* **Короткое задание 1**:
Перепишите дословно фрагмент текста о ритме стиха у русских поэтов от «Следующую группу образуют Мережковский» до «(13), Случевский (11).».
* **Короткое задание 2**:
Как мог бы продолжаться текст о ритме стиха у русских поэтов? Подхватите его сразу после последнего приведенного предложения.
***** Исходный текст
Эти суммы располагаются следующим образом: ритмическая мелодия на протяжении от шести до двадцати и более строк встречалась более всего у следующей группы поэтов: у Державина (23), у Пушкина (23), у Языкова (29), у Баратынского (22), уТютчева (31), у Павловой (21), у Фета (22), у Мея (27), у Некрасова (22).
Следующую группу образуют Мережковский (20), Ломоносов (18), Жуковский (15), Бенедиктов (17), Полонский (16), А. Толстой (15), Блок (17), Городецкий (17), Брюсов (14).
Следующая группа такова: Дмитриев (12), Капнист (12), Батюшков (11), Майков (13), Случевский (11).
Характерно, что в разном отношении мы получаем разные результаты; обилие длинных мелодий как будто один из многих показателей ритмичности; большая сумма фигур — тоже; между тем у одного и того же поэта мы встречаем разное отношение между суммой фигур и суммой ритмических длиннот мелодии. У Тютчева сумма фигур (315) стоит в прямом отношении к сумме длиннот мелодий (31); у Жуковского же в обратном: сумма фигур равна 261 (очень много), сумма длиннот мелодий равна 15 (сравнительно немного).
Обратно, рассматривая суммы ритмических строк, отделенных друг от друга строками метрическими, мы получаем следующую статистику.
Сумма эта велика у следующей группы поэтов: у Дмитриева (65), Капниста (50), Батюшкова (60), Майкова (52).
У Бенедиктова таких строк 47, у Брюсова — 49.
Следующую группу образуют поэты: Жуковский (43), Пушкин (42), Полонский (44), Фет (41), Блок (45), Городецкий (35), Богданович (37), Лермонтов (33).
**********
***** Исходные данные
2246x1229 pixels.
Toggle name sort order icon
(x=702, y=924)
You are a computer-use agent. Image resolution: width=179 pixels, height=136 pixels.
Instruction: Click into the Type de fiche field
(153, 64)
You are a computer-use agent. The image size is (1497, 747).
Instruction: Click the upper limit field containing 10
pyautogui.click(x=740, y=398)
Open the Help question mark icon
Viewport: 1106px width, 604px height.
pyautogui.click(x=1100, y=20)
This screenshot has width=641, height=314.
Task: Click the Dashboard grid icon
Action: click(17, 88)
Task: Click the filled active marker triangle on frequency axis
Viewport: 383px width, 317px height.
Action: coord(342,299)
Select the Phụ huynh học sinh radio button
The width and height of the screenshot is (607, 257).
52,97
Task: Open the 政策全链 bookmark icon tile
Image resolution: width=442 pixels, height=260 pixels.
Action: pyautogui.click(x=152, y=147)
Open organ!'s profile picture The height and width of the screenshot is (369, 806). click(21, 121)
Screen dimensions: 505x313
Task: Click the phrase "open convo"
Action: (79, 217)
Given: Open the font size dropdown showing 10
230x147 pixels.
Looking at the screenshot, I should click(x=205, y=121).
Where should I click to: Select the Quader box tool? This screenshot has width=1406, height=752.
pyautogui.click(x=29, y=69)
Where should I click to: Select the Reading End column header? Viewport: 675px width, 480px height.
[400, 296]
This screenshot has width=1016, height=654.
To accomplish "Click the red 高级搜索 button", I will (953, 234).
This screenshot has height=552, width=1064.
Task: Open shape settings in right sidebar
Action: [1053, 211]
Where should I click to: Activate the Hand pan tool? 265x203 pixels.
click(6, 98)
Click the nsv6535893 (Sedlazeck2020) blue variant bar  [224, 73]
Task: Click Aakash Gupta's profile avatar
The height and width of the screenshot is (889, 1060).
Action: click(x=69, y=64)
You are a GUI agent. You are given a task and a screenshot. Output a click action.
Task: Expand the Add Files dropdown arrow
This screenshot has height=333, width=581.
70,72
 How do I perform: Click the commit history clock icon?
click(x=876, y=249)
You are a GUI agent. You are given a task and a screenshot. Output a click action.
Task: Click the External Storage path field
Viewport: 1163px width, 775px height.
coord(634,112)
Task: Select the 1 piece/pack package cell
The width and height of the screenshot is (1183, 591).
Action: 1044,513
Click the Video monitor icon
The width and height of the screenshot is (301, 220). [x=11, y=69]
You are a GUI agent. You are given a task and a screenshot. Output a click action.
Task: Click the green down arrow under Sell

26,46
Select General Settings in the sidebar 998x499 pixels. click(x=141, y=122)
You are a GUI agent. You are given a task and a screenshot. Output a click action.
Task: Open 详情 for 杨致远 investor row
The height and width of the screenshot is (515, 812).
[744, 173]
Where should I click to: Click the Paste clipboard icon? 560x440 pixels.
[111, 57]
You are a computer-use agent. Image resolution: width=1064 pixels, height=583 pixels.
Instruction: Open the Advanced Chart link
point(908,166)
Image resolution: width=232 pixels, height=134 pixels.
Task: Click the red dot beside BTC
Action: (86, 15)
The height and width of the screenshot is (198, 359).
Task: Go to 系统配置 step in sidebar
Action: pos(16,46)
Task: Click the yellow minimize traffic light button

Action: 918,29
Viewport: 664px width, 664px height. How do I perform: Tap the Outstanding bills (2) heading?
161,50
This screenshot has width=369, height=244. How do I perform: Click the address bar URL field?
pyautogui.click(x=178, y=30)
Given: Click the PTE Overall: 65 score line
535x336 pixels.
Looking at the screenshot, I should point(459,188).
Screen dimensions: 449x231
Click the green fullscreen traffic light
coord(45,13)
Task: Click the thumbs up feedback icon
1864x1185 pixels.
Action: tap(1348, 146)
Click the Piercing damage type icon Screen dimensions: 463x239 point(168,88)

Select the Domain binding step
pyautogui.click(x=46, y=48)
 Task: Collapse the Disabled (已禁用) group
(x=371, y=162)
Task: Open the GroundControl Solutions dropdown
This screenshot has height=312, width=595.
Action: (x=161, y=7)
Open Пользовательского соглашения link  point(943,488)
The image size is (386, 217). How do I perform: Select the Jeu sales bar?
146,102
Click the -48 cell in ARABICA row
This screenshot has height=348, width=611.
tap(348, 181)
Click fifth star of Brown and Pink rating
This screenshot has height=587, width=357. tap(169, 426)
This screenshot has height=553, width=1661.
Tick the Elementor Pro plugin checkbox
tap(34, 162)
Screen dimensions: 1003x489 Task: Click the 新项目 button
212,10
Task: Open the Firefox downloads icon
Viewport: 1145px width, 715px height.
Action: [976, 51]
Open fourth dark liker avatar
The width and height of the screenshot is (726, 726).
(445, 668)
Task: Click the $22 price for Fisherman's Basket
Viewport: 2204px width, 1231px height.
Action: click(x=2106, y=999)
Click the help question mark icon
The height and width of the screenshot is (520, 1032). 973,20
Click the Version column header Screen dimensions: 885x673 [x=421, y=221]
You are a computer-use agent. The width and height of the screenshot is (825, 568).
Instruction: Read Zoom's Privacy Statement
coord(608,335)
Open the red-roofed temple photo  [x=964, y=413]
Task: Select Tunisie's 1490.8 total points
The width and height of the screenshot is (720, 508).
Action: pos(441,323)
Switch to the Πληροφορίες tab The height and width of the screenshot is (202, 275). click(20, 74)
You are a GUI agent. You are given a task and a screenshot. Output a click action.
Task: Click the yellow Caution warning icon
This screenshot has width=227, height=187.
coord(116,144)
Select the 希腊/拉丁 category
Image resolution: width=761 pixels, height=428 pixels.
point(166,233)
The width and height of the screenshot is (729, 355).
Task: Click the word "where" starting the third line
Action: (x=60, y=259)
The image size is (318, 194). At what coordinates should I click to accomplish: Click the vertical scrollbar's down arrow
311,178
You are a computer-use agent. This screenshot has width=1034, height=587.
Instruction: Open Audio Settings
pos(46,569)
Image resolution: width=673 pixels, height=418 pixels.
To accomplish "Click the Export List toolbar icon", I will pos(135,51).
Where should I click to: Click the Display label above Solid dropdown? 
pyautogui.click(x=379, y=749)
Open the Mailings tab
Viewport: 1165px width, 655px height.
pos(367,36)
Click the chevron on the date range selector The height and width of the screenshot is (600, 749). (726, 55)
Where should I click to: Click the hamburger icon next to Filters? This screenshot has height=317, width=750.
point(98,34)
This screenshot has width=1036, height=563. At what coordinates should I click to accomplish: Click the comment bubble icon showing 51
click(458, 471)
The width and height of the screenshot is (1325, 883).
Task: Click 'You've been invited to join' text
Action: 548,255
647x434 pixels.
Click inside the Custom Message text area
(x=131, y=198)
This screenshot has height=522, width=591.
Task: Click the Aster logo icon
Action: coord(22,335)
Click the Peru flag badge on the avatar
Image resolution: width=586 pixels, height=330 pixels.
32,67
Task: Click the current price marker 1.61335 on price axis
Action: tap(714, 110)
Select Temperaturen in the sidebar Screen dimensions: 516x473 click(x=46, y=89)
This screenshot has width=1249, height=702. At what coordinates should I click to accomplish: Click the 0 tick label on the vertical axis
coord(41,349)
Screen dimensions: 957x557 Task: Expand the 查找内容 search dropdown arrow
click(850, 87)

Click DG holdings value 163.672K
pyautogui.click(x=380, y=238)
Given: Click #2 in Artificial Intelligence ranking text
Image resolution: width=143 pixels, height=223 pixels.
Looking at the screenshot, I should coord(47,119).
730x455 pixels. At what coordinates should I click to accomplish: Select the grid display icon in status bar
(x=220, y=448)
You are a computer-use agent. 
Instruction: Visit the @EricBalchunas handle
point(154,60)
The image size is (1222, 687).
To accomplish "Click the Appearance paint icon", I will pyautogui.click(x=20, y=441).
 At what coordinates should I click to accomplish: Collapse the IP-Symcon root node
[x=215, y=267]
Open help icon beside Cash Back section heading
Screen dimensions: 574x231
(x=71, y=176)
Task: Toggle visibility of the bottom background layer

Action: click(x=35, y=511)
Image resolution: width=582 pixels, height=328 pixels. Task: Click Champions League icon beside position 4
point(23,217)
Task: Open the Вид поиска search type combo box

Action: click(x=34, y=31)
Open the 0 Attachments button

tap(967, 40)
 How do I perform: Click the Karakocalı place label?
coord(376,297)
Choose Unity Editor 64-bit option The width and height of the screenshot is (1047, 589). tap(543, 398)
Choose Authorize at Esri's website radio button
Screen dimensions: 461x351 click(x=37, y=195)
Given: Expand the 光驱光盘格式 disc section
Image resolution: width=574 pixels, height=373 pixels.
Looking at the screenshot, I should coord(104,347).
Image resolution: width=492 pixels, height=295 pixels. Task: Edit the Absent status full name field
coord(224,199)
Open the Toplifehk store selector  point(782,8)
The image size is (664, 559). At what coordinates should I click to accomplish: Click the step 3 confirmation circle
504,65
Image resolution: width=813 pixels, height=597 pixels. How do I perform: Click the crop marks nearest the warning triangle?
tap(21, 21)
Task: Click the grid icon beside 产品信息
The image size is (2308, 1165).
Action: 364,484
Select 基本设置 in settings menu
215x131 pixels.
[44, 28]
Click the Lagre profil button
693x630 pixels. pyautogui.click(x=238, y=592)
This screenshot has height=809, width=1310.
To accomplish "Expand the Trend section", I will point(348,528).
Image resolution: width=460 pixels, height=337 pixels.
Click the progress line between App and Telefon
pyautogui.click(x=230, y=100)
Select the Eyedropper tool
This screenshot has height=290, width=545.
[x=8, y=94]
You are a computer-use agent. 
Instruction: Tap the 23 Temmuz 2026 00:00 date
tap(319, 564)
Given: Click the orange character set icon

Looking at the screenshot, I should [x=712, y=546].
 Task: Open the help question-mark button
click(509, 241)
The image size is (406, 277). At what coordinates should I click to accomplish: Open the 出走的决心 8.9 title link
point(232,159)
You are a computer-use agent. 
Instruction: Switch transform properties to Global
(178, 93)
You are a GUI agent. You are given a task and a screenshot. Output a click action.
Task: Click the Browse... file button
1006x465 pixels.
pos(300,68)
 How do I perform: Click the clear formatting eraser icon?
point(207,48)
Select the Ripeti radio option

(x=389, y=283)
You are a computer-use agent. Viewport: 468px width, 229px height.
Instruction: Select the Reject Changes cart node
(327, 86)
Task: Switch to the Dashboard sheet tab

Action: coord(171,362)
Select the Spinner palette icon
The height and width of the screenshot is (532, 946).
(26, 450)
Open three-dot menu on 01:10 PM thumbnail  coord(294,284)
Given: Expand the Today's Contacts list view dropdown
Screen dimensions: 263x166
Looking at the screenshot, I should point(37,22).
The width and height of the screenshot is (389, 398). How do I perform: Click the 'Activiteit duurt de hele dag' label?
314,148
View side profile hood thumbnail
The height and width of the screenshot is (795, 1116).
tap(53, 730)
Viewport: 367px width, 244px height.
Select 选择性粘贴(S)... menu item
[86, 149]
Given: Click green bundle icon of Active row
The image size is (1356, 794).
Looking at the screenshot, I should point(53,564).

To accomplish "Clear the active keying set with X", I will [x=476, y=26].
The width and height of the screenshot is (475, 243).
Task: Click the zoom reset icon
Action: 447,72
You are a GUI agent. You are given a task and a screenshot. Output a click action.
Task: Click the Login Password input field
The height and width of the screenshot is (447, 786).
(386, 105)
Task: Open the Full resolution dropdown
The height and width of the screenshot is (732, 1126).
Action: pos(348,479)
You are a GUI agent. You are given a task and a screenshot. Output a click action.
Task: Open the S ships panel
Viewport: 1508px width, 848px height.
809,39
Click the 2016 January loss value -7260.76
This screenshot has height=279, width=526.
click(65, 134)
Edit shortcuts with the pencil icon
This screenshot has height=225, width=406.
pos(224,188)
**********
* **Верный ответ 1**:
Следующую группу образуют Мережковский (20), Ломоносов (18), Жуковский (15), Бенедиктов (17), Полонский (16), А. Толстой (15), Блок (17), Городецкий (17), Брюсов (14).
Следующая группа такова: Дмитриев (12), Капнист (12), Батюшков (11), Майков (13), Случевский (11).

* **Верный ответ 2**:
Далее группу образуют: Ломоносов (26), Державин (30), Языков (15), Баратынский (28), Тютчев (22), Мей (29), Сологуб (26), А. Толстой (29), Некрасов (32).
Сопоставляя суммы длиннот мелодий с суммами уединенных строчек с ускорениями, разбросанными среди метрических строк, мы почти у всех поэтов устанавливаем обратное отношение:
У Тютчева эти суммы | 31 и 22 |
У Капниста | 12 и 50 |
У Языкова | 29 и 15 |
У Батюшкова | 11 и 60 |
У Мея | 27 и 29 |
У Майкова | 13 и 52 и т. д. |
Заключаем отсюда, что обилие уединенных ритмических строк, не соединенных в мелодию, — скорее, один из показателей ритмической бедности. Любопытно, что у Пушкина в «Руслане и Людмиле» графическая запись ритма дает наиболее богатые мелодии в местах, где описываются чувства действующих лиц или действия героев; так, в прологе, — там, где колдун несет богатыря, темп ускоряется и получается богатое соотношение фигур на шести строках; это — лучшее место пролога; фигура, рисующая нетерпение Руслана, дает ряд ускорений на третьей стопе (на протяжении семи строк), когда же начинается описание зависти соперников Руслана, мелодия, не обрываясь, дает ломаную линию, состоящую из пяти сложенных друг с другом малых углов (лейтмотив противоречивых, дисгармоничных чувств); ритм нетерпения Руслана и мечты его о любви дают богатейшую ритмическую фигуру; такую же фигуру дает изображение отъезда героев за Людмилой, раздевание Людмилы рабынями Черномора, появление Черномора и борьба с ним Людмилы, поражение головы, времяпрепровождение Людмилы в плену у Черномора, полет по воздуху Руслана с Черномором, любовные мечтания о Людмиле, пробуждение Руслана Финном и эпилог; здесь наиболее богатые по ритму места сопровождают изображение или внешних действий, или действий внутренних. Наоборот, чисто описательные места или действия второстепенной важности бедны ритмом; таковы: описание свадебного пира, описание чудес (в прологе), рассказ Финна (особенно начало рассказа), описание поля, весь отрывок «О поле у поле», песня дев, весь эпизод с Ратмиром, описание мертвого Руслана и т. д. Вообще явно фантастические картины менее богаты ритмом, нежели картины событий чисто психологических. В «Бахчисарайском фонтане» лучшее ритмическое место падает на описание фонтана (основная тема); все прочие ритмически изысканные места аккомпанируют психологическим характеристикам героев: раздумью Гирея, характеристике невольниц гарема, характеристике отношения евнуха к женщинам, характеристике Заремы и т. д.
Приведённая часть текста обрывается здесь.